Ironie. Est-ce que ce sont les terroristes? Ou alors les européens!? Ni l'un ni l'autre!. Le film n'est pas construit autour d'une vision paranoïaque. Le mal est là. Tout simplement là
Plan terrifiant de la petite fille dans la cave qui se passe la main dans les cheveux et se débarrasse d'un insecte. Elle lui fait ce qu'ils nous font. Bien entendu le personnage principal c'est elle. Ou plutôt le film c'est aussi la manière dont elle devient le personnage principal.
(Rossellini? - Stromboli - Fanning/Bergman?).

Curieuse impression de voir Cruise filmé, pour la première fois, comme petit. Il a la même taille que son fils. Un père enfant. Ce n'est pas lui qui grandit c'est elle. Fait par moment penser à James Cagney
Au début il conduit un tripode, la grue.
La première partie sortit tout droit d'un film Warner des années 30/40. Science du décor.

La première attaque. Les passants se dissolvent comme des images mais des images dont on pourrait recueillir les cendres.

Intrusion. Le devoir du fils (les français en Algérie), le houmous commandé, Cruise chez son ex-femme, la voiture, le bateau...la necessité de se créer un espace (à la petite fille claustrophobe : c'est ton espace) mais par là même l'exposer à l'intrusion.

Le regard. Nous sommes observés depuis des millions d'années (devenus des images pour nos observateurs?). Il nous faut apprendre à regarder (une caméra sauvera un homme mais les images à la télévision ne nous apprennent rien), changer de statut. Pas dans la fascination, le fils (seul bémol, on ne comprend pas pourquoi il en réchappe) ni dans le rejet (Tim Roth); tous deux sont mortifères. Pas à se regarder (la belle scène ou l'oeil ne verra pas les fugitifs parcequ'ils sont cachés derrière le miroir).
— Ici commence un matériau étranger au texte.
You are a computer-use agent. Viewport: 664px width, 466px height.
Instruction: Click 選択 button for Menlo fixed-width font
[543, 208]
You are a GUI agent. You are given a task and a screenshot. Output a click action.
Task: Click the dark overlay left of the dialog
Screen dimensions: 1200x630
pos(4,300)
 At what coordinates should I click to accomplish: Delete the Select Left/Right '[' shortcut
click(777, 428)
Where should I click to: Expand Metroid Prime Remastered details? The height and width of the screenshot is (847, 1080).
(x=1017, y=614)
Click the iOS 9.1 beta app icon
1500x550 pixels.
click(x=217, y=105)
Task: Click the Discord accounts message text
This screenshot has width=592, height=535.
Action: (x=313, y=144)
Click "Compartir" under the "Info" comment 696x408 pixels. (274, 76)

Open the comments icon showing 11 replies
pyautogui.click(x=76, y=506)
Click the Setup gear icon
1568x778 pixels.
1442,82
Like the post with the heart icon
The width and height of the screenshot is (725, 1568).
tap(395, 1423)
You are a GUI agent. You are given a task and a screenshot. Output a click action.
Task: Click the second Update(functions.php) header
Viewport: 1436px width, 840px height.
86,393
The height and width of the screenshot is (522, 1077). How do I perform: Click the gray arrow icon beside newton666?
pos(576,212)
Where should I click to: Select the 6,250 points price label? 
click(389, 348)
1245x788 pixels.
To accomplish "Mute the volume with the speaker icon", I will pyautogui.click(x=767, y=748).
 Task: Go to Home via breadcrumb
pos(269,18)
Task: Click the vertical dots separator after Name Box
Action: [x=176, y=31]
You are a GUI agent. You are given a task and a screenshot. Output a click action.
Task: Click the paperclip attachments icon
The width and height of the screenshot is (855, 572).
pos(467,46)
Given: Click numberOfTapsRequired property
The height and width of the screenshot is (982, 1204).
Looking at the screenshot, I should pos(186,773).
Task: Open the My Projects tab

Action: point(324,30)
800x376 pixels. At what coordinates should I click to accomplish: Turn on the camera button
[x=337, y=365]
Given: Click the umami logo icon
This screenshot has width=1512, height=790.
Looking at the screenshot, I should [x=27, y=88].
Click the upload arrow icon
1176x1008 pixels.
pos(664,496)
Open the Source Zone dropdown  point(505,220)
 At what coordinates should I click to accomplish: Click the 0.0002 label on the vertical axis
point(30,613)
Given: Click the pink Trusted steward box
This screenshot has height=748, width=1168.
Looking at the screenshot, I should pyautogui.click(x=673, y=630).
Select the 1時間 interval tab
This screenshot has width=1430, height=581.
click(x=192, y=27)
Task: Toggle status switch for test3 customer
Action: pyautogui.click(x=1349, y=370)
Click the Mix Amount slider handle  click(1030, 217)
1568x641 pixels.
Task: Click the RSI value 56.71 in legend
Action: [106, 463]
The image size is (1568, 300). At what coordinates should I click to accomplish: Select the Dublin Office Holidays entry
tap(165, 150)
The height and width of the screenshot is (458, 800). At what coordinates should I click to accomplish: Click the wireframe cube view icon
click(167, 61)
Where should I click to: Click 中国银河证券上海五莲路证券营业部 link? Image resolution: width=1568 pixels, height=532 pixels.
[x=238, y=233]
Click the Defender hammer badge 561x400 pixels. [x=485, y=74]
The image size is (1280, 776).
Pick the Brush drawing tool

Ce n'est pas le père qui apprend à sa fille à regarder (il ne cesse de lui dire : ne regarde pas..lui bande les yeux), elle doit aussi échapper au regard du père (ne me regarde pas lui dit-elle). Elle deviendra adulte, sujet, parce qu'elle aura vu. Le long du fleuve (à l'inverse de Night of the hunter où le fleuve est un lieu élégiaque ) elle verra le mal.

Regarder c'est créer de la distance.

Un train en flamme qui traverse l'écran. Des morts qui coulent au fil du fleuve. Un paysage inondée d'une pluie de sang. Des vêtements qui virevoltent au vent. La petite fille vue à travers un trou fait dans une vitre brisée. Son oeil éclairé par un carré de lumière.
La faculté, le grand art, de relier le quotidien et le cosmos.

(Ajout) : Toute la mise en scène fonctionne autour du cercle (la foule, les cratères, les trous dans les vitres...) et du déplacement latéral (déplacement de la camera, entrée dans le champ...). Liée à l'oeil (le regard) et à l'intrusion.

Is it over? demande la petite fille. Il semblerait que pour Spielberg la réponse soit négative.
Et à ce non, il va falloir nous y habituer. Le regarder en face.